- COKE looks like a classic example of an overvalued company with a high P/B and low ROE.
- The company is indebted and has no immediate plans to increase growth, while profitability is decreasing.
- I believe COKE still has a long way to drop and we could see the stock fall by another 50% in 2020.
Thesis Summary
Coca-Cola Consolidated, Inc. (COKE), is currently trading at incredibly high valuation ratios despite showing slowing growth and lower profitability. There are a few reasons for this and in this article, I will try and explain this overvaluation and reach a target price more in line with the intrinsic value of the company.
Company Overview
COKE, while being an independent entity, can be seen as a subsidiary of The Coca-Cola Company (KO), which owns a substantial majority of the firm. However, COKE is not involved in the production of Coke, it is only involved in the bottling and distribution of non-alcoholic beverages, but mostly Coke. COKE is the largest one of many distribution partners that work with The Coca-cola company.

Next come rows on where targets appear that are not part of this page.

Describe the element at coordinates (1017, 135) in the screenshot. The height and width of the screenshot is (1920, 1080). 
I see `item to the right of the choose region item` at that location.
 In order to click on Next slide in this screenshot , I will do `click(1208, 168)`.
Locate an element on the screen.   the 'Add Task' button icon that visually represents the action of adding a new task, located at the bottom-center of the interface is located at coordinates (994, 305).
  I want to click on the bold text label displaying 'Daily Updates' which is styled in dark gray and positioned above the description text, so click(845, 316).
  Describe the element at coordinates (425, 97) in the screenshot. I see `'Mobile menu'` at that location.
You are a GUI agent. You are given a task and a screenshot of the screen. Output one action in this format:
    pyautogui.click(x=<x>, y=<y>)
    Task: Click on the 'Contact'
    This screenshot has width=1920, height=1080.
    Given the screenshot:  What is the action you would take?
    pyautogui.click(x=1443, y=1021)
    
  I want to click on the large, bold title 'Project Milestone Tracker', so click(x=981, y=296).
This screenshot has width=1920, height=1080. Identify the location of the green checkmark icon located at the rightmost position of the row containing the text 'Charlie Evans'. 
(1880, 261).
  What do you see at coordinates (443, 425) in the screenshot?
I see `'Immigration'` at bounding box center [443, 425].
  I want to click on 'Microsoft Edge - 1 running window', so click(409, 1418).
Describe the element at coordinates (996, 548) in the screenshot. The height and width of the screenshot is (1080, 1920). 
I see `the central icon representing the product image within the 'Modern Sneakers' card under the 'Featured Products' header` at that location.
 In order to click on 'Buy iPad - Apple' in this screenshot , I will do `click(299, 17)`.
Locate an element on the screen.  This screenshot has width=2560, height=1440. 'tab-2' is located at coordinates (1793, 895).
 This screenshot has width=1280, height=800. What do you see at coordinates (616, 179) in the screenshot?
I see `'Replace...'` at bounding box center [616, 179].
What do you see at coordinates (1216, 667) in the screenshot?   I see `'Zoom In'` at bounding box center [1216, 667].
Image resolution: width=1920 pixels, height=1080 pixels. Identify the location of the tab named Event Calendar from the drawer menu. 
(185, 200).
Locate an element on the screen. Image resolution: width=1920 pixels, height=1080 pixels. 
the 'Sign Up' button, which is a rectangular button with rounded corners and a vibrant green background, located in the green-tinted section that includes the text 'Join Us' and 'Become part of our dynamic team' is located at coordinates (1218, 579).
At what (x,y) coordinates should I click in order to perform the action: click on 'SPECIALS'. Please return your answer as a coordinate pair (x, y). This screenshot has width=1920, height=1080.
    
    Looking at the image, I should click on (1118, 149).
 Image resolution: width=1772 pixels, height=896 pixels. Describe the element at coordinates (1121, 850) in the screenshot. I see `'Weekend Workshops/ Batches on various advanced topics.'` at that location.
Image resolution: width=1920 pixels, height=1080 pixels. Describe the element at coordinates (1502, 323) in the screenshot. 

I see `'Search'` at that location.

The company was formerly known as Coca-Cola Bottling Co, changing its name in January 2019 and leading many investors to confuse COKE with KO. This confusion can be seen as one of the contributing factors to COKE’s lofty valuation.
Since its “rebranding” in January Coca-cola Consolidated enjoyed a massive price rally which took the stock from ~$170 to nearly $400 in May. Since then the stock has steadily fallen to a price today of $272.
Why I think COKE is overvalued
While it is very plausible that, indeed, as pointed out by fellow SA author Pedro de Noronha, some (amateur) investors have confused COKE with KO, leading to the price appreciation, we can also build a much more solid argument as to why COKE is not worth $400 or even $272.
Lower profitability:
Unlike the actual CocaCola Company, CocaCola Consolidated is not a name that can command high margins. While some analysts have pointed to what looks like a reasonable 34% gross profit margin, COKE has consistently turned negative profits. In terms of Net Income margins, we can see how the company doesn’t look quite as attractive.
Source: SA
Not only is the current profit margin essentially 0%, but we can see a downward trend over the last 10 years. This can be attributed largely to the increasing cost of sales, which grew at about 10% in 2017-18 and increasing downward price pressure. Keep in mind, most of COKE’s sales can be attributed to a few large retailers such as Walmart, which hold a lot of bargaining power.